__WHAT YOU NEED TO DO__. Copy out the records word for word, from the line with "The height and width of the screenshot is (711, 588)." to the line with "Looking at the screenshot, I should click(x=324, y=51).", and nothing else.

__EXTRACTED RECORDS__.
▼
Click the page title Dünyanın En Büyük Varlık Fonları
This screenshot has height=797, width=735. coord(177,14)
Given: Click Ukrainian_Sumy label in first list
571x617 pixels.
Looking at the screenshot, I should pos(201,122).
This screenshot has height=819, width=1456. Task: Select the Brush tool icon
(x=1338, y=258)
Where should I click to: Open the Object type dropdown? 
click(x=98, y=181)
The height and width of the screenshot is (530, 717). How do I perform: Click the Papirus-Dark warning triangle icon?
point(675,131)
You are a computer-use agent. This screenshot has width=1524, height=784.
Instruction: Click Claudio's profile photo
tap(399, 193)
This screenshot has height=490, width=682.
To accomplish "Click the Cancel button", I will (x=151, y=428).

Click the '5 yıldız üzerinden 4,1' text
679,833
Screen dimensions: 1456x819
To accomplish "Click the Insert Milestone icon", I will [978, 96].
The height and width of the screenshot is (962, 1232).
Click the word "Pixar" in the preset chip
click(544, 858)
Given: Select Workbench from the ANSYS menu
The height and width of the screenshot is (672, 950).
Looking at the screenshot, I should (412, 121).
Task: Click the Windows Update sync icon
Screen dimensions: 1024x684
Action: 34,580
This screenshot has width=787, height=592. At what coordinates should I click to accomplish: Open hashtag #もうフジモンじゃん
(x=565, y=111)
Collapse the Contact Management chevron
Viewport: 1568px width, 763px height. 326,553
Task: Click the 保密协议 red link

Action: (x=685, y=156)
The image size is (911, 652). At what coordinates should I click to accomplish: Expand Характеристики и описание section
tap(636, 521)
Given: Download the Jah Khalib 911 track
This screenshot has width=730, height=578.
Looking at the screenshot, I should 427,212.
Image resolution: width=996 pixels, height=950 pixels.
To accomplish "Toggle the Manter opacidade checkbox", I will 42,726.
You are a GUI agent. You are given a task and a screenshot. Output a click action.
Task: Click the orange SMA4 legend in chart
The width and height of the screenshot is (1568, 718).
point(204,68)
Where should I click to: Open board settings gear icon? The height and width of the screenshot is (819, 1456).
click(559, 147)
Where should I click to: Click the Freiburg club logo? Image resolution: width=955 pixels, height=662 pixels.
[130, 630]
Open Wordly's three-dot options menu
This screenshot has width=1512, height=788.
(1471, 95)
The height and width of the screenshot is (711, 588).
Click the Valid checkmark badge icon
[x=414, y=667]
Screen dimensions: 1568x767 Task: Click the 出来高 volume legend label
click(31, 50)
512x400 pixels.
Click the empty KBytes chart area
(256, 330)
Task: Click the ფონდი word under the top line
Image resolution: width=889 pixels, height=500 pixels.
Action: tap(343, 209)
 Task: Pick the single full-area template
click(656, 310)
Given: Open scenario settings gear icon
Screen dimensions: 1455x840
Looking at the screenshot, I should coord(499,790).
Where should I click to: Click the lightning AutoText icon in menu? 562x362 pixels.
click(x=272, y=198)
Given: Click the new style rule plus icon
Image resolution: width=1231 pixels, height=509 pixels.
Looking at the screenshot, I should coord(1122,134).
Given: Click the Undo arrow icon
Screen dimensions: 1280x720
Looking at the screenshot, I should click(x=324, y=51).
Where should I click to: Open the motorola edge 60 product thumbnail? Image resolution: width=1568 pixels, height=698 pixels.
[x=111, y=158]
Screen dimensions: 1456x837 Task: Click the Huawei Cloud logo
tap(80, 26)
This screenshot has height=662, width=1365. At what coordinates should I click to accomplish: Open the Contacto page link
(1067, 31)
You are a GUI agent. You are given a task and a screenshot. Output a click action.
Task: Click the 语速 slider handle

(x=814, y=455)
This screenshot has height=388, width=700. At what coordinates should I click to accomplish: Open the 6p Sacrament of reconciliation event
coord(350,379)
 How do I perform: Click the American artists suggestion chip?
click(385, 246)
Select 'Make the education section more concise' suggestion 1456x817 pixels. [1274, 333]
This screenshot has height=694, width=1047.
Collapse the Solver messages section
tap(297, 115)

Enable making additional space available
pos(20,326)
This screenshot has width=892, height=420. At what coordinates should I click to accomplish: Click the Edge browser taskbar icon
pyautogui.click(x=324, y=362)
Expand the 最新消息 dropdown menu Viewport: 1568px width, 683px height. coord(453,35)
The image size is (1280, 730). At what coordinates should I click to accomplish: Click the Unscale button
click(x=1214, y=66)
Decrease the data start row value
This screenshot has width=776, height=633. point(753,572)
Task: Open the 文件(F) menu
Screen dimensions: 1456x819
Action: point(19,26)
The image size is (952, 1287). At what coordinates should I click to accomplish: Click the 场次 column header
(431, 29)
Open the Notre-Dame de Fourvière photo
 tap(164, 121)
▲
__WRITTEN RESPONSE__.
The height and width of the screenshot is (711, 588).
Click the Valid checkmark badge icon
[x=414, y=667]
Screen dimensions: 1568x767 Task: Click the 出来高 volume legend label
click(31, 50)
512x400 pixels.
Click the empty KBytes chart area
(256, 330)
Task: Click the ფონდი word under the top line
Image resolution: width=889 pixels, height=500 pixels.
Action: tap(343, 209)
 Task: Pick the single full-area template
click(656, 310)
Given: Open scenario settings gear icon
Screen dimensions: 1455x840
Looking at the screenshot, I should coord(499,790).
Where should I click to: Click the lightning AutoText icon in menu? 562x362 pixels.
click(x=272, y=198)
Given: Click the new style rule plus icon
Image resolution: width=1231 pixels, height=509 pixels.
Looking at the screenshot, I should coord(1122,134).
Given: Click the Undo arrow icon
Screen dimensions: 1280x720
Looking at the screenshot, I should click(x=324, y=51).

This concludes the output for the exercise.